Sunday, August 27, 2006

Spicy Peanut-Encrusted Catfish

from Christine Cooks



3 catfish fillets (I used barracuda)
1 c dry-roasted, salt-free peanuts, chopped fine
2 T blackening spice (see below)
2 T olive oil or peanut oil
1/2 c Eggbeaters or other egg substitute, or 2 eggs, lightly beaten

Pre-heat oven to 400 degrees and have a baking sheet ready. Blot fillets with paper towels until thoroughly dry. Set aside.With a chef's knife, chop the peanuts until they're in very fine pieces. You could use a small food processor but I like to chop such a small amount with my knife, avoiding the possibility of turning them into peanut butter. Combine the chopped peanuts and the blackening spice and place on a flat plate. Pour the eggs or egg substitute into a wide bowl. Heat a cast iron skillet to medium and add the oil. The oil should just shimmer in the pan, not smoke, or you could burn the peanuts (hmmm, how do I know that...?). Dip a fillet into the eggs to coat then into the peanut mixture, coating both sides and pressing lightly to make the peanut pieces adhere. Repeat with the remaining fillets. Place in the hot skillet and, keeping them from crowding each other, saute for about 5 minutes on one side then flip and saute the other side for another 5 minutes.
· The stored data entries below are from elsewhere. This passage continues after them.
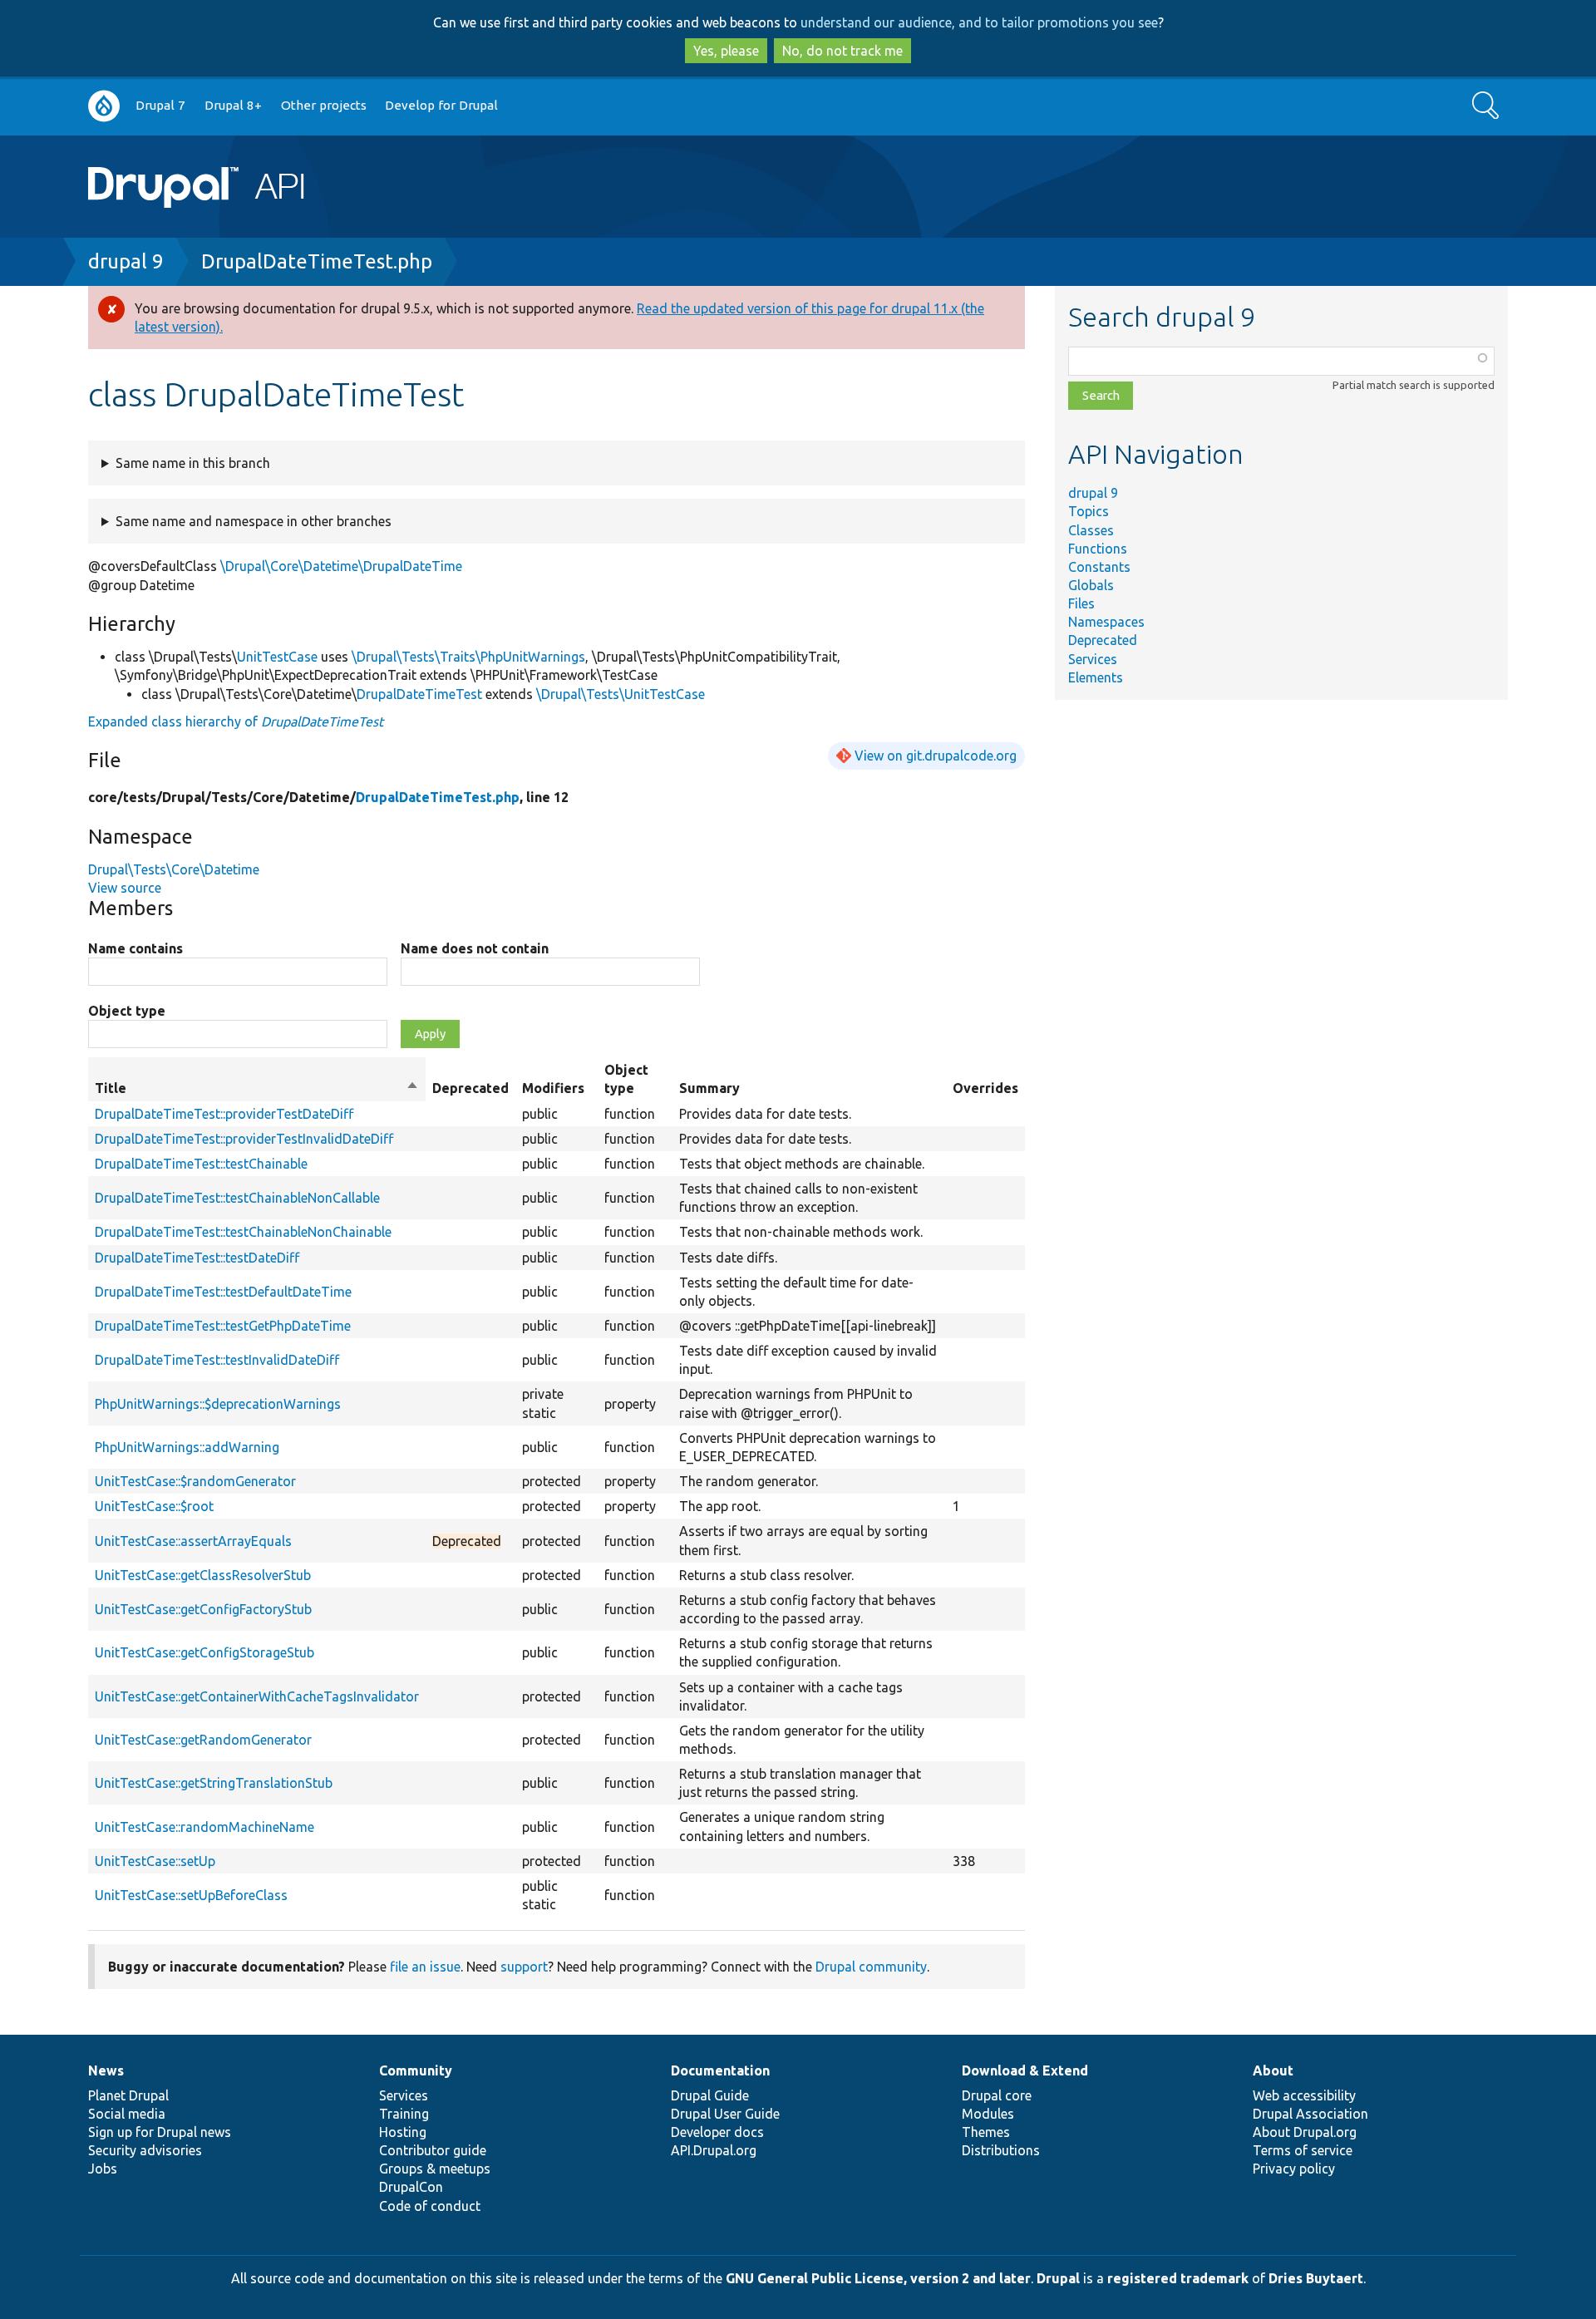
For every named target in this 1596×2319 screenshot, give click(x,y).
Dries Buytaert (1315, 2278)
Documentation (720, 2070)
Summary (709, 1088)
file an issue (425, 1966)
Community (415, 2070)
Remove fillets to a baking sheet and place in a 400 degree oven to finish - about 5 minutes more.

Blackening Spice
from Christine Cooks

5 T kosher salt
5 T paprika (I used sweet)
1 T dried thyme
1 T freshly ground black pepper
1 T garlic powder
1/2 t cayenne
1/2 t ground white pepper
Mix it all up and store in an airtight container.